Hahaha. Are you breeding feeder snails for them?


----------



## Falcon (Jan 9, 2008)

I just found that out last night, not yet. I'm thinking about it now


----------



## marabriscoe (Jul 22, 2016)

if you didn't mind the new addition, get an assassin snail. i got one for my pond snail problem and he's almost done munching them away.


----------



## Falcon (Jan 9, 2008)

I discovered I do have two new snails in my tank. Must've pigged backed off the plants I bought two weeks ago.


No big deal for me, they can breed in my 5.5 gallon and I'll transfer them to the 65 gallon. Apparently snails is a staple to my two bottom feeders. You can't keep snails in a cichlid tank, it's basically a death sentence.


Oscars have been known to push a mystery snail upside down and suck the snail out of the shell.


----------



## MapleNeko (Sep 19, 2016)

I got that problem with a bunch of horwort, Got myself quite a few Bladder snails off that sucker and still finding. Atleast its not out of control. I have a dedicated "snail" tank(like a tiny haf gallon "betta" thinger..ew) for any of the little suckers i find, xD ill probably just chuck them in the yard one day but its amusing to have


----------



## Falcon (Jan 9, 2008)

MapleNeko said:


> I got that problem with a bunch of horwort, Got myself quite a few Bladder snails off that sucker and still finding.
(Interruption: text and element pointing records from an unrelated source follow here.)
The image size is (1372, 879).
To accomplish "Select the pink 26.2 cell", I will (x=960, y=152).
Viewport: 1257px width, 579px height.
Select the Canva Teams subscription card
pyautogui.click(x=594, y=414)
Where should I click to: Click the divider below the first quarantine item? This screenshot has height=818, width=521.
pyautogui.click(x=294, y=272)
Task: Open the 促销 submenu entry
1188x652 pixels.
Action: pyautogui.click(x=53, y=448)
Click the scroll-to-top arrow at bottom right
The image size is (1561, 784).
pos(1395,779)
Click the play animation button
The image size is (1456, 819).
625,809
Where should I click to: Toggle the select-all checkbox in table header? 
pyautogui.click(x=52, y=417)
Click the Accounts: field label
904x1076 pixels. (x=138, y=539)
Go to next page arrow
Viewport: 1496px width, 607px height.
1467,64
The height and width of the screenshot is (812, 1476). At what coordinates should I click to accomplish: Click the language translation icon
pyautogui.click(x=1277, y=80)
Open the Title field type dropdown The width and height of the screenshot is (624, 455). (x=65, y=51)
Atleast its not out of control. I have a dedicated "snail" tank(like a tiny haf gallon "betta" thinger..ew) for any of the little suckers i find, xD ill probably just chuck them in the yard one day but its amusing to have


 Interesting, I bought horn wort two weeks ago. My betta has been happy with the extra cover. I love the fact the leaves are super soft


----------